Estoy pensando en mí misma cada vez que me castigaban, y en una amiga que descubrió el Tranxilium en la adolescencia de sus hijos.


Pero peor aún que los exabruptos de esos niños caprichosos y consentidos han sido las madres y padres que han acudido prestos al rescate, poniendo denuncias a barullo y exonerando a sus tiernos infantes de culpa alguna, dándose el caso de que mientras las híper mamis y papis acusaban al gobierno balear de secuestrar a su prole, los angelitos se quejaban de la comida y pedían pizzas y ginebra, que recogían al más puro estilo de las antiguas películas en las que los presos se escapaban de las cárceles descolgándose con las sábanas.

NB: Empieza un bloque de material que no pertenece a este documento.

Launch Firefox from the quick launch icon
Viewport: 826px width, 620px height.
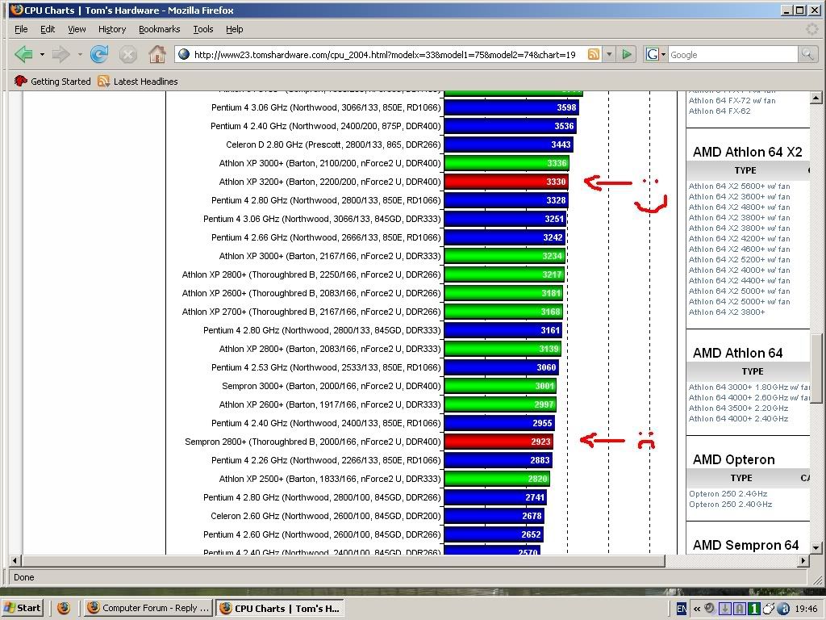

Claro que, a estas alturas, y dado mi retraso al escribir este artículo, todo esto ya lo sabéis mejor que yo. Aun así, necesito pronunciarme sobre el tema, porque me he acordado de un chascarrillo que contaba siempre mi padre y que no puede resumir mejor lo que ha pasado.

Aquí va:

Esto eran dos madres que iban en el tren, una tranquilamente leyendo un libro, y la otra en compañía de su hijo, un niño de unos cinco años, que correteaba por el pasillo, subía la ventanilla, bajaba la ventanilla (el chiste es antiguo), saltaba por los asientos, hablaba sin parar, chillaba a ratos… En fin, un tormento. La del libro harta del chiquillo y de que su madre aguantara estoicamente, con apenas algún tímido “estate quieto por favor”, dijo muy enfadada:

-Si este niño fuera mío, lo tiraba ahora mismo por la ventana.

 Y contesta la madre:

-Si fuera de usted, ya hace mucho rato que lo habría tirado yo.

Cómo decía un personaje de la serie “Dos hombres y medio”, “yo creo que Dios nos manda los hijos para que la muerte no nos parezca tan deprimente”

(Elisa Blázquez Zarcero es periodista y escritora. Su último libro publicado es la novela La mujer que se casó consigo misma. Diputación de Badajoz).